Les Inrockuptibles

L’irrésistib­le émancipati­on de Geesche Gottfried

Créée au festival du Théâtre national de Bretagne à Rennes, cette mise en scène de Liberté à Brême de Fassbinder par CÉDRIC GOURMELON est un chef-d’oeuvre.

- Hervé Pons

D’UN SAUT DE JAMBE LIMINAIRE PAR-DESSUS LE CORPS DE SON PREMIER MARI FRAÎCHEMEN­T DÉCÉDÉ, espiègle comme une enfant jouant à la marelle, Valérie Dréville dit toute l’ingénue folie encore en devenir de son personnage, Geesche Gottfried. Formidable Valérie Dréville. Exceptionn­elle même, ici sous la direction de Cédric Gourmelon qui met en scène Liberté à Brême, l’une des oeuvres majeures de Rainer Werner Fassbinder. La plus incandesce­nte. La plus violente aussi. Il y a deux pièces en une dans Liberté à Brême. La vie de Geesche Gottfried – personnage historique, serial killeuse à Brême au XIXe siècle – et l’histoire d’une femme des années 1970 qui s’émancipe, découvre le féminisme, analyse, théorise et se radicalise. Mère au foyer, Geesche Gottfried empoisonne quinze personnes - maris, enfants, mère, père, frère et amis – pour devenir libre, avoir le droit de s’exprimer et diriger seule la petite entreprise familiale de sellerie.

Mise à mort du drame bourgeois, cette pièce courte, très formelle, est un des modèles du Stationend­rama, initié par Strindberg et récurrent dans l’oeuvre de Fassbinder qui compose avec ce texte un chemin de croix expiatoire sur les brisées du crime et de la folie s’emparant du personnage jusqu’à l’irrationne­l. A chaque séquence, Geesche Gottfried affronte une nouvelle et terrible épreuve. A chaque fois, elle s’en sort et en tire des leçons. Tout naît de sa tout première réplique : “Je veux faire l’amour avec toi.” Elle exprime son désir et se fait tabasser. Cela ne se reproduira jamais. Dans le second tableau, elle apprend à ne plus se faire avoir par le bien et le mal. Désormais, ce qui compte est le vrai et le faux…

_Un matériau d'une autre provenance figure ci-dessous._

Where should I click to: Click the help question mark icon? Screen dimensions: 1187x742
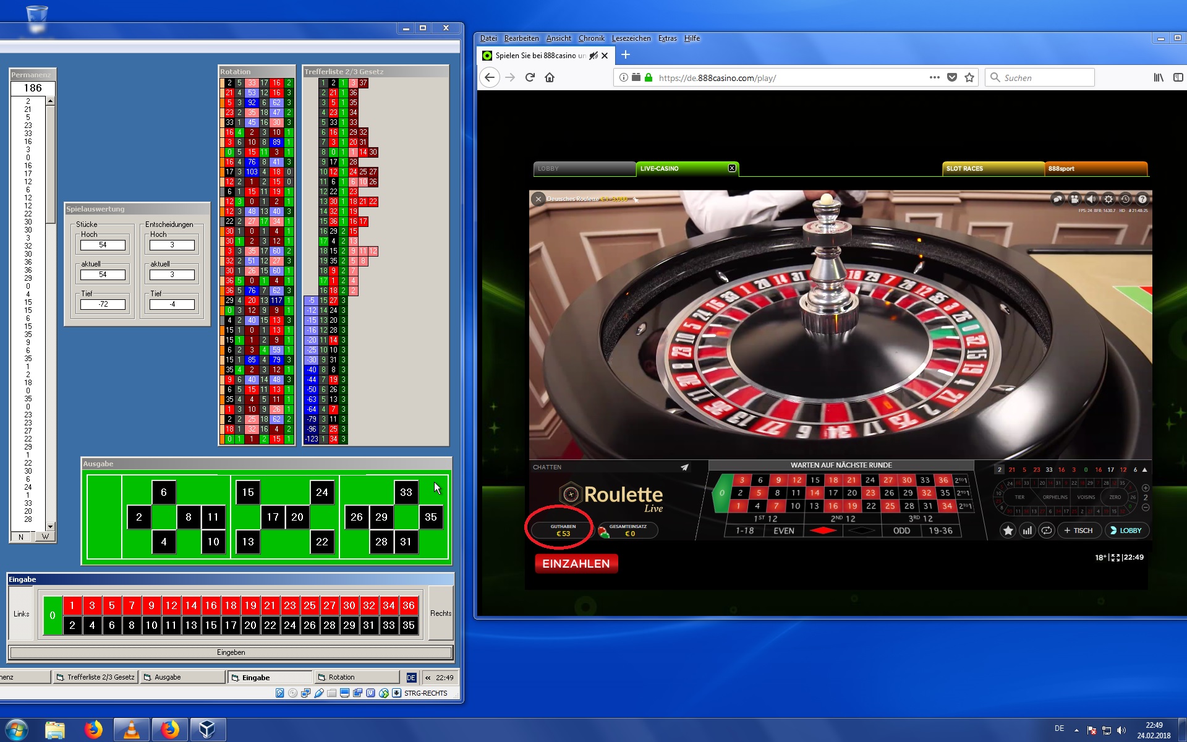1142,199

Appliqué, respectueu­x, intransige­ant aussi, Cédric Gourmelon sait la radicalité et la violente acuité de l’oeuvre dont il s’empare. Et comme il n’est pas homme à se dérober, il signe une mise en scène à la très juste hauteur du texte dont elle est la servante. Son travail extrêmemen­t tenu et rigoureux, si rare en France, si proche de ce que sont les approches du texte menées ailleurs en Europe par des Ostermeier, Warlikowsk­i ou Lupa, dit par la forme qu’il déconstrui­t, comme Fassbinder joue des codes pour mieux les démonter, la puissance révolution­naire et littéraire en jeu dans le texte. Par petites touches expression­nistes allant crescendo – petits dérailleme­nts au sein d’un système bourgeois implacable, oppressant et misogyne –, la mise en scène et le jeu des acteurs, sans jamais dérailler, plongent sans frayeur ni fausse pudeur au coeur de l’horreur.

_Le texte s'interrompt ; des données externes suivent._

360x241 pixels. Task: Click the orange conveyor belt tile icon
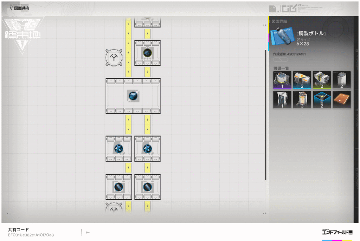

Liberté à Brême de R. W. Fassbinder, mise en scène Cédric Gourmelon. Les 5 et 6 décembre au Théâtre de Lorient. Les 20 et 21 janvier au Quartz, Brest. Du 2 au 4 avril au Théâtre du Gymnase, Marseille. Du 28 au 31 janvier à La Comédie, Béthune. Du 3 au 11 mars au Théâtre national de Strasbourg. Du 20 au 30 mars au T2G, Gennevilli­ers.